Split data into training and validation without JMP Pro

tajrida

Community Trekker

Joined:

Apr 8, 2015

What is  the easiest and convenient way to split data into training, test and validation without using JMP Pro?

3 REPLIES
txnelson

Super User

Joined:

Jun 22, 2012

The easiest way to do this interactively, is to open the data table in question, go to the pull down menu and select:

     Rows==>Row Selection==>Select Randomly

Then go to

     Tables==>Subset

Create the new data table

In original data table, rt click on one of the selected rows and select

     Invert Selection

Then go back to

     Tables==>Subset

and create your second data table

This can also be simply scripted

 

Names Default To Here( 1 );

dt = Current Data Table();

 

// Create a Uniformly Random column

dt << New Column( "my random sample", formula( Random Uniform() ) ); 

// Select 20% of the data 

dt << select where( :my random sample <= .2 ); 

// Delete the random number column since it is no longer needed 

dt << delete columns( "my random sample" ); 

// Put those selected rows into a Validate data table 

dt << subset( selected rows( 1 ), selected columns( 0 ), output table name( "Validate" ) ); 

// Invert the row selection 

dt << invert row selection;

// Place all of those rows into the Training data table 

dt << subset( selected rows( 1 ), selected columns( 0 ), output table name( "Training" ) );

 

Jim
KarenC

Super User

Joined:

Feb 10, 2013

You may find the "Initialize Column" feature helpful for this task.

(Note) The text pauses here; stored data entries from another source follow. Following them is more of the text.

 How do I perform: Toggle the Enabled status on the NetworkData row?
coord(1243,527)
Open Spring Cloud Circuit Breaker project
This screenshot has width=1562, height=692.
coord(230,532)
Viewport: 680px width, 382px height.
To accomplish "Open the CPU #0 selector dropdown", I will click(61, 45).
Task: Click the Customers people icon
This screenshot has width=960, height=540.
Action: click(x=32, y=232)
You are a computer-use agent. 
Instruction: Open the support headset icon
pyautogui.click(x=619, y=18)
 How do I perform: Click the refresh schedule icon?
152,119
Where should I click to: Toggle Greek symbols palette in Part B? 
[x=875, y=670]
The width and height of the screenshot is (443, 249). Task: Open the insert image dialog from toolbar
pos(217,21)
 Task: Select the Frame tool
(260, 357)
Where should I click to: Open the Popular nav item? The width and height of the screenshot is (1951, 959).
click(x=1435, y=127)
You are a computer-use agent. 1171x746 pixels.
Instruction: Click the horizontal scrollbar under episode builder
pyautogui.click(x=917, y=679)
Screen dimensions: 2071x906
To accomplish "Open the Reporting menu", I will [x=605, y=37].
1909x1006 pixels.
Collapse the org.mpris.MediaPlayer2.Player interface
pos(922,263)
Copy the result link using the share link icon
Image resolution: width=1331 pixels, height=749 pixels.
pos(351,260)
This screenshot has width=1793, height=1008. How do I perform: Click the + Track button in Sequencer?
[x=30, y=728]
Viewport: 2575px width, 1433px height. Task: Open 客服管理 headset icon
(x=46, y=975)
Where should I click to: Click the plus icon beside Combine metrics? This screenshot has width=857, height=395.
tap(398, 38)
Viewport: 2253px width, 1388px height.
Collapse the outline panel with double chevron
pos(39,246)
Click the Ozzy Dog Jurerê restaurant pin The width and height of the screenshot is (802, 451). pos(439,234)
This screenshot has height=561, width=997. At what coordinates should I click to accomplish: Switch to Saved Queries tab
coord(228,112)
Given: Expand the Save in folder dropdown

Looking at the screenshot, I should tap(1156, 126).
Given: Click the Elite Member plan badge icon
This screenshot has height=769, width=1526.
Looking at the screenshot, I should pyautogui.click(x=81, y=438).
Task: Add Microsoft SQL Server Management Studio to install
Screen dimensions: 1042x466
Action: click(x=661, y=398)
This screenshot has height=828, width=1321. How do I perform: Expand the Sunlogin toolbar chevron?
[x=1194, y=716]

To create a "data usage" column add a new column to your table, right click and select "column info" and then there will be an "Initial Data" option towards the bottom of the dialog box (once initialized this will not appear in the column info dialog box). From the drop down menu select "Random" and then from the radio options "Random Indicator" . Now you have three lines that have the default of 0, 1, and 2.  You can rename as Train, Test, Validate or whatever you like.  Finally you can select the proportion of the data that you would like in each group.  The result will be an indicator column that you can use to filter your data for fitting, testing, and validating.

Jeff_Perkinson

Community Manager

Joined:

Jun 23, 2011

In JMP Pro 12 you can use Cols->Modeling Utilities->Make Validation Column utility.

11175_JMPScreenSnapz008.png11176_JMPScreenSnapz009.png

-Jeff

-Jeff